Information on the German version of this film was found in modern sources: Der Rebell was released in Stuttgart on December 22, 1932 at a length of 2,542 meters. Production credits differ slightly from the American production: Trenker and Kurt Bernhardt directed, from a screenplay by Robert A. Stemmle and Walter Schmidt-Kunz (based on Trenker's manuscript), and Reimar Kuntze contributed to the cinematography. German cast credits add Luise Ullrich (Erika Reiderer), Fritz Kampers, Ludwig Stossel, Albert Schultes, Amanda Lindner, Otto Kronburger, Hugo Lehner, Inge Konradi and Panzi. The modern source lists as additional locations Malojapass near St.

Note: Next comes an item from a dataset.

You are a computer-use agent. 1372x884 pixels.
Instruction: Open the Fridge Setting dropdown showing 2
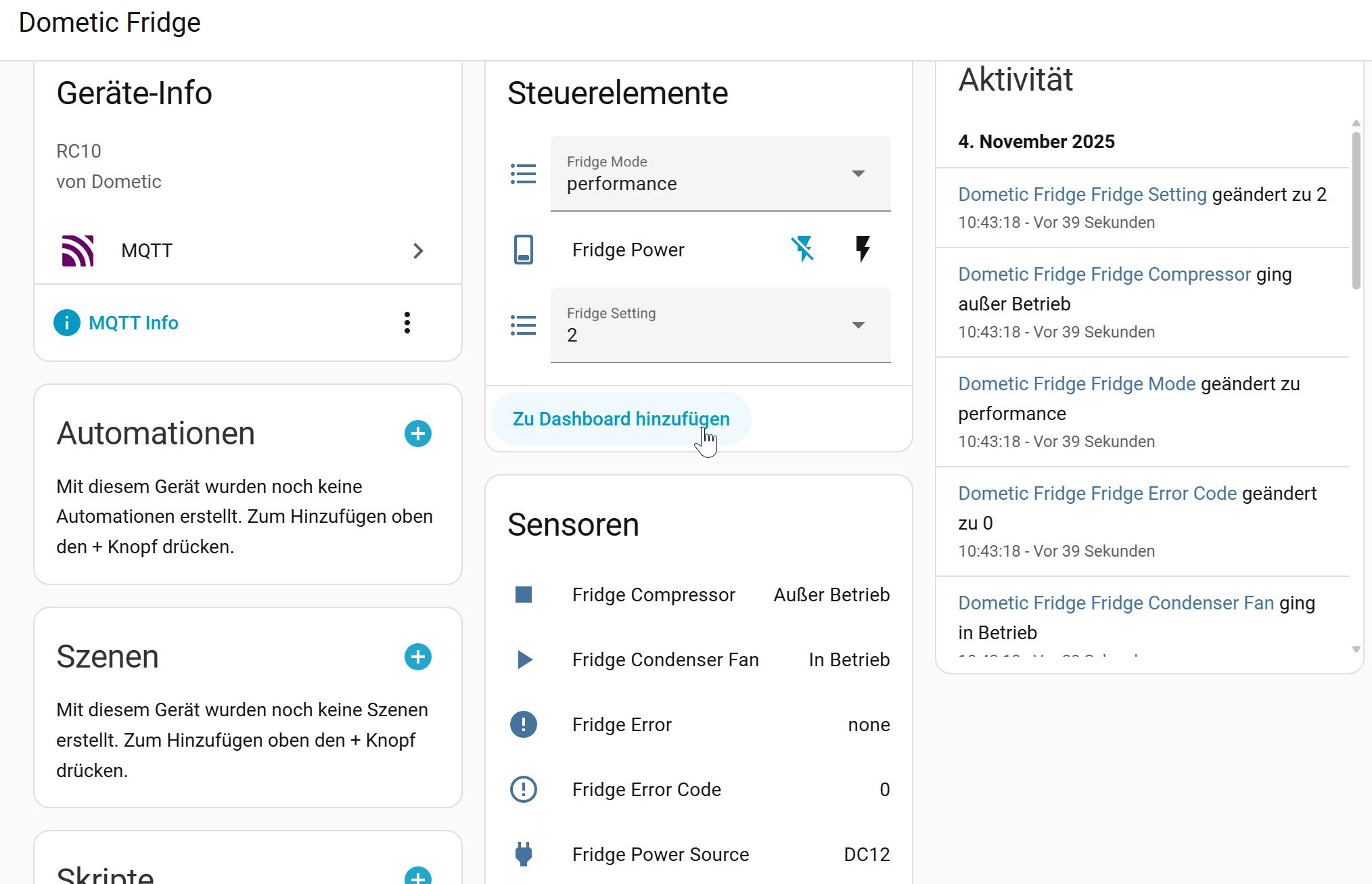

Moritz and Zuoz, and Finstermünz between the Tirolean villages of Pfunds and Nauders. Final scenes were reportedly shot in Schloss Kufstein, while interiors were done in the studio at Tempelhof. Der Rebell had its premiere at the Ufa-Palast am Zoo in Berlin on January 17, 1933, fourteen days before Adolf Hitler's assumption to power. According to a modern source, future Minister of Propaganda Joseph Goebbels and Hitler saw the film on January 18, 1933. In the summer of 1933, Hitler reportedly told Trenker in person that he had seen the film four times, and Goebbels, in his celebrated Kaiserhof speech to the German Filmwelt in May 1933, also praised the film.